The oldest track & field blog on the internet

Sunday, August 24, 2008

Day 9 & 10: What Happened

Results

Women's High Jump: This was a very big surprise. Blanka Vlasic had not been beaten in well over a year and had been regularly jumping as high as anyone else's PR. She did not make her first attempt at 2.05 meters, and when Tia Hellebaut made it on her first attempt (tieing her PR in the process) it was basically over. She's also this week's "Separated at Birth":




Now is the time on Sprockets when we dance!




Men's Javelin Throw: Thorkildsen with a world leader and new Olympic Record, then the three Finns in expected order. For an event with a reputation as unpredictable, this one came out unusually to form.

Men's 800 meters: Wilfred Bungei has been so good for so long and never won a championship that you'd figure he wasn't going to be the one this time either. But he was finally in the right place at the right time and won.

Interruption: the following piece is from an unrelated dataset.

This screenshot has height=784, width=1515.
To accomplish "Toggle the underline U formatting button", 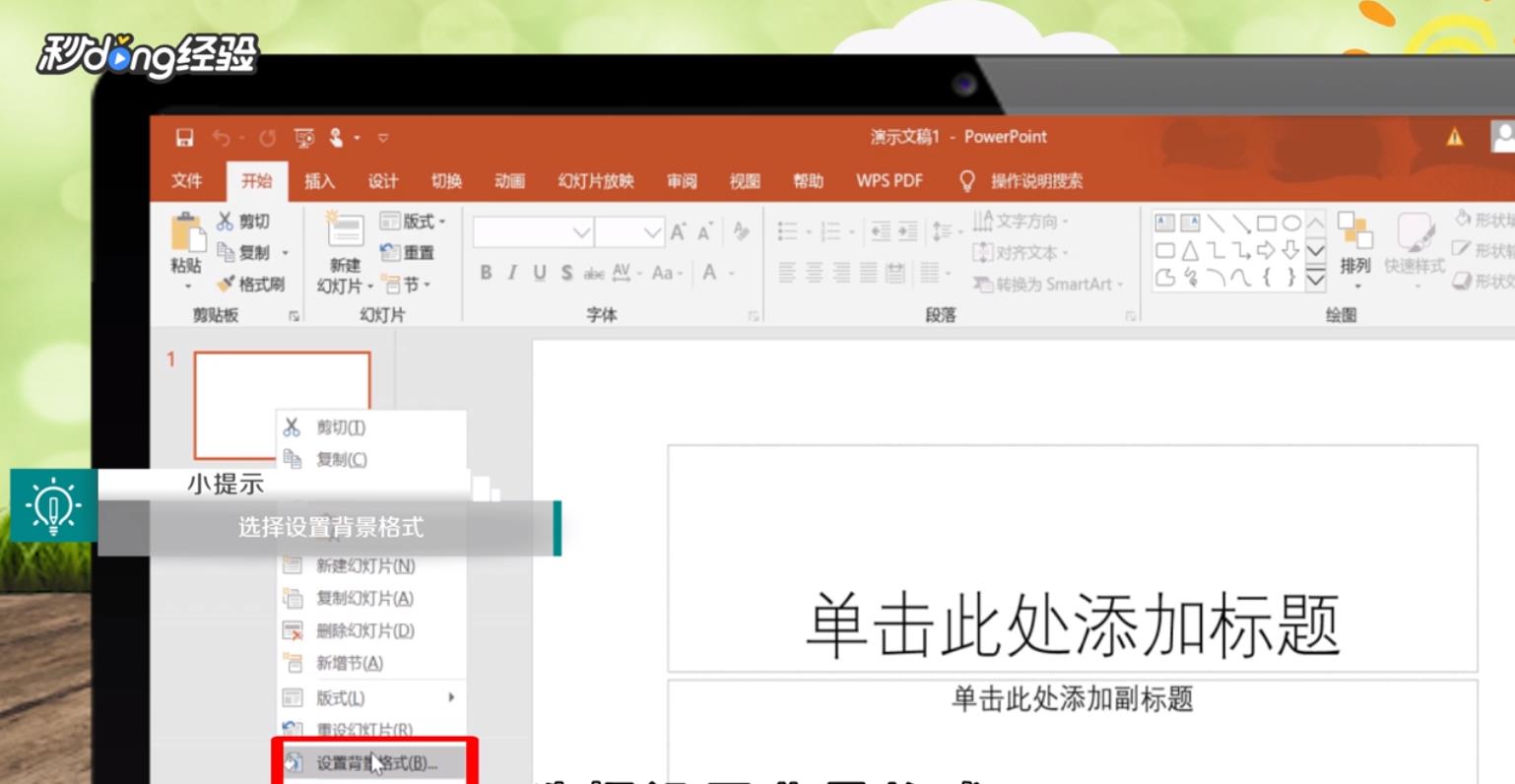I will (540, 272).
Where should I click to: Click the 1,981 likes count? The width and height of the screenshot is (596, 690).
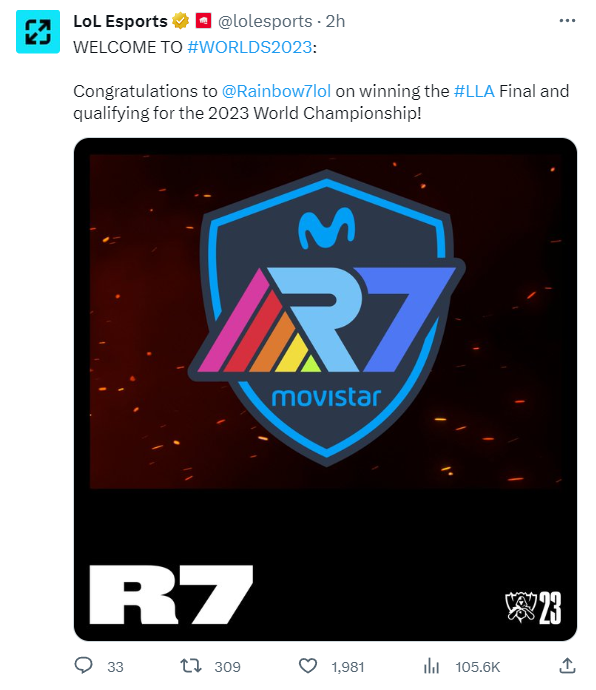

Women's 1500 meters: Everyone assumed this was going to be Maryam Jamal's race. But in the last 200 meters it didn't turn out that way. Nancy Lagat was a surprise winner, Iryna Lischysnka had another great championship race, and Jamal faded to fifth. Rowbury was never a factor.

Men's 5000 meters: At last year's Worlds, the pace went very slow until the end, and Bernard Lagat and Matt Tegenkamp sprinted to the USA's second-best ever international 5k finish. Four years ago, Kenenisa Bekele essentially handed the gold to Hicham El Guerrouj under similar circumstances. That's the way the race normally develops without a pacemaker. Beks instead made it an honest 3k race, which meant no one else had a chance, and the American runners who were primed for a mostly-slow-then-very-fast race were not factors at all.

Women's 4x400 relay: Thank you, Allyson Felix. And if Richards has run as smart in the individual 400 as she did here, she'd have two gold medals. This was the fastest relay time since shortly after the demise of the East European doping machines ('93).

Men's 4x400 relay: As always, the contest was USA versus the clock. The clock won.

Men's Marathon: Apparently, the heat and humidity weren't as bad as was thought, else the pace would have crushed all who attempted it. Since eight tried, and five were still there well past 25k, the athletes themselves must have sensed it was nothing like Athens '04, where only the early-race conservative runners medaled. Ritz and Hall, paying too much attention to data and not enough to their inner clock, gave away sure shots at top-eight finishes by dropping back so far in the middle of the race.